■ TASK TO COMPLETE ■
Convert every line of the listing below into a JSON list of strings, with one string per line and blank lines left out.

* START RAW DATA *

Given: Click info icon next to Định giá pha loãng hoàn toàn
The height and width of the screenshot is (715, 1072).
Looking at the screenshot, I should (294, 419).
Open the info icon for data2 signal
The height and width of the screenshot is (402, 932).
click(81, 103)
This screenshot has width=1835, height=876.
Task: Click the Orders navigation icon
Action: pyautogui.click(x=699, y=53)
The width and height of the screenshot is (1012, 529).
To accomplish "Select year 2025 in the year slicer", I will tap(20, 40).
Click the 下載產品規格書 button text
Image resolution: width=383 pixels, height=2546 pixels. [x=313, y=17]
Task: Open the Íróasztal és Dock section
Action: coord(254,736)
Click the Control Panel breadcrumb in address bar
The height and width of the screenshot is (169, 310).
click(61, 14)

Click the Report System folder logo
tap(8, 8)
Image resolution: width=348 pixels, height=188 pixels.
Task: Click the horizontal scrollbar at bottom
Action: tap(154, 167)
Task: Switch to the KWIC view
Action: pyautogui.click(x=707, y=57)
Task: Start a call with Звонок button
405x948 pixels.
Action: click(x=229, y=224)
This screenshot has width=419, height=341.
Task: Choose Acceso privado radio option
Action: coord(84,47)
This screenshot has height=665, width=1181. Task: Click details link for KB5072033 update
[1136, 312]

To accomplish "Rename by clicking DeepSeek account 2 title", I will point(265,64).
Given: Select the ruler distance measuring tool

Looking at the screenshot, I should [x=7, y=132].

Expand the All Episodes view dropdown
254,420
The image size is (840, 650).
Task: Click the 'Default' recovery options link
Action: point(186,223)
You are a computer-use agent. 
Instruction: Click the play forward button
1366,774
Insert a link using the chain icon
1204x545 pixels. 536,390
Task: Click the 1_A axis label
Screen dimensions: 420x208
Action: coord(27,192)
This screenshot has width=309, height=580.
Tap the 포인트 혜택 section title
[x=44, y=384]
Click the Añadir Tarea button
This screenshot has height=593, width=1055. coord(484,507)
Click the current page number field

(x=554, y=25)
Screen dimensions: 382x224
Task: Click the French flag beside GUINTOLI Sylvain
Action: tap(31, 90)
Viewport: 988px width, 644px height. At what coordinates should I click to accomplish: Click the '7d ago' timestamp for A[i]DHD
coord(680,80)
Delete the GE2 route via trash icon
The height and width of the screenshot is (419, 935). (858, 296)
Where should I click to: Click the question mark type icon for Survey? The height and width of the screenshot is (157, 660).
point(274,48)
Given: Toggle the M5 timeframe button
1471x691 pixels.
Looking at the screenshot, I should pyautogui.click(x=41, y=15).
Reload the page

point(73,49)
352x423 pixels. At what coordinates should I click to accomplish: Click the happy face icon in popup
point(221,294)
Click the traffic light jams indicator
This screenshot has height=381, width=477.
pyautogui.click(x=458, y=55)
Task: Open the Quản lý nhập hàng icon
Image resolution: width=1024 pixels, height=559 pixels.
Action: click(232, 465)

* END RAW DATA *

■ EXPECTED ANSWER ■
[
  "Given: Click info icon next to Định giá pha loãng hoàn toàn",
  "The height and width of the screenshot is (715, 1072).",
  "Looking at the screenshot, I should (294, 419).",
  "Open the info icon for data2 signal",
  "The height and width of the screenshot is (402, 932).",
  "click(81, 103)",
  "This screenshot has width=1835, height=876.",
  "Task: Click the Orders navigation icon",
  "Action: pyautogui.click(x=699, y=53)",
  "The width and height of the screenshot is (1012, 529).",
  "To accomplish \"Select year 2025 in the year slicer\", I will tap(20, 40).",
  "Click the 下載產品規格書 button text",
  "Image resolution: width=383 pixels, height=2546 pixels. [x=313, y=17]",
  "Task: Open the Íróasztal és Dock section",
  "Action: coord(254,736)",
  "Click the Control Panel breadcrumb in address bar",
  "The height and width of the screenshot is (169, 310).",
  "click(61, 14)",
  "Click the Report System folder logo",
  "tap(8, 8)",
  "Image resolution: width=348 pixels, height=188 pixels.",
  "Task: Click the horizontal scrollbar at bottom",
  "Action: tap(154, 167)",
  "Task: Switch to the KWIC view",
  "Action: pyautogui.click(x=707, y=57)",
  "Task: Start a call with Звонок button",
  "405x948 pixels.",
  "Action: click(x=229, y=224)",
  "This screenshot has width=419, height=341.",
  "Task: Choose Acceso privado radio option",
  "Action: coord(84,47)",
  "This screenshot has height=665, width=1181. Task: Click details link for KB5072033 update",
  "[1136, 312]",
  "To accomplish \"Rename by clicking DeepSeek account 2 title\", I will point(265,64).",
  "Given: Select the ruler distance measuring tool",
  "Looking at the screenshot, I should [x=7, y=132].",
  "Expand the All Episodes view dropdown",
  "254,420",
  "The image size is (840, 650).",
  "Task: Click the 'Default' recovery options link",
  "Action: point(186,223)",
  "You are a computer-use agent. ",
  "Instruction: Click the play forward button",
  "1366,774",
  "Insert a link using the chain icon",
  "1204x545 pixels. 536,390",
  "Task: Click the 1_A axis label",
  "Screen dimensions: 420x208",
  "Action: coord(27,192)",
  "This screenshot has width=309, height=580.",
  "Tap the 포인트 혜택 section title",
  "[x=44, y=384]",
  "Click the Añadir Tarea button",
  "This screenshot has height=593, width=1055. coord(484,507)",
  "Click the current page number field",
  "(x=554, y=25)",
  "Screen dimensions: 382x224",
  "Task: Click the French flag beside GUINTOLI Sylvain",
  "Action: tap(31, 90)",
  "Viewport: 988px width, 644px height. At what coordinates should I click to accomplish: Click the '7d ago' timestamp for A[i]DHD",
  "coord(680,80)",
  "Delete the GE2 route via trash icon",
  "The height and width of the screenshot is (419, 935). (858, 296)",
  "Where should I click to: Click the question mark type icon for Survey? The height and width of the screenshot is (157, 660).",
  "point(274,48)",
  "Given: Toggle the M5 timeframe button",
  "1471x691 pixels.",
  "Looking at the screenshot, I should pyautogui.click(x=41, y=15).",
  "Reload the page",
  "point(73,49)",
  "352x423 pixels. At what coordinates should I click to accomplish: Click the happy face icon in popup",
  "point(221,294)",
  "Click the traffic light jams indicator",
  "This screenshot has height=381, width=477.",
  "pyautogui.click(x=458, y=55)",
  "Task: Open the Quản lý nhập hàng icon",
  "Image resolution: width=1024 pixels, height=559 pixels.",
  "Action: click(232, 465)"
]